But if we have bought into the Bank of the Kingdom we give out of God’s supply. If we receive those scriptures with the mind of the Spirit, ‘as a doer of the word, and not a hearer only’ (James 1:22), we draw on the life that is in them and walk in the blessing that they promise. Giving is like dieting: for it to be meaningful, it needs to be a lifestyle and not an exception to our norm. If we “go on a diet” for two weeks then resume our previous eating habits, we very quickly ‘find’ the weight that we had lost; the sacrifice of the two weeks was meaningless, and we have to do it all over again to enjoy the benefits of that fitter, healthier body. But if we adopt a new regime to replace the old eating habits for good (I speak from experience here), we enjoy all the benefits on a daily basis and no longer crave what we used to fill ourselves with. It is when we habitually look for opportunities to give, that we become the cheerful givers that God loves:

But this I say: He who sows sparingly will also reap sparingly, and he who sows bountifully will also reap bountifully. So let each one give as he purposes in his heart, not grudgingly or of necessity; for God loves a cheerful giver. And God is able to make all grace abound toward you, that you, always having all sufficiency in all things, may have an abundance for every good work. (2 Cor 9: 6-8)

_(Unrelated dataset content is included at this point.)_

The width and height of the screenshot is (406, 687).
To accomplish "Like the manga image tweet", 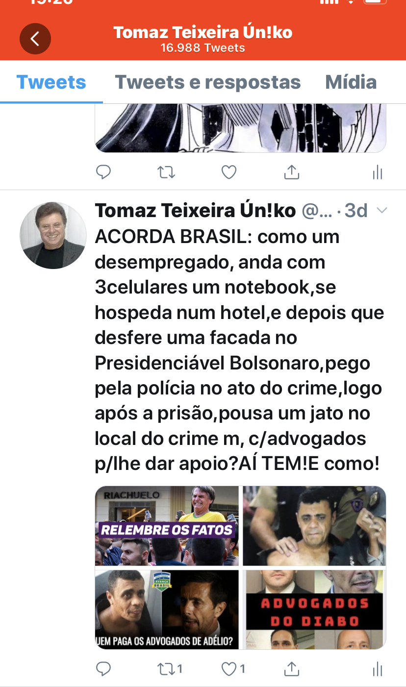I will 229,172.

Just like prayer, worship, and operating in ministry gifts, giving is an expression of life in the Spirit. When giving is part of our lifestyle we have moved away from the hole in the wall and are standing under the windows of Heaven. If we can grow our faith in this area while the cashpoints are still loaded we will find it much easier to rely on the Lord when they are empty.

(I was talking about “Two Seconds to Midnight” on UCB – a Christian radio station in the UK – recently, and used this image when asked by the presenter to sum up the message of the book. If you want to listen to the interview it is here: https://ucb.lightcast.com/player/31342/427999)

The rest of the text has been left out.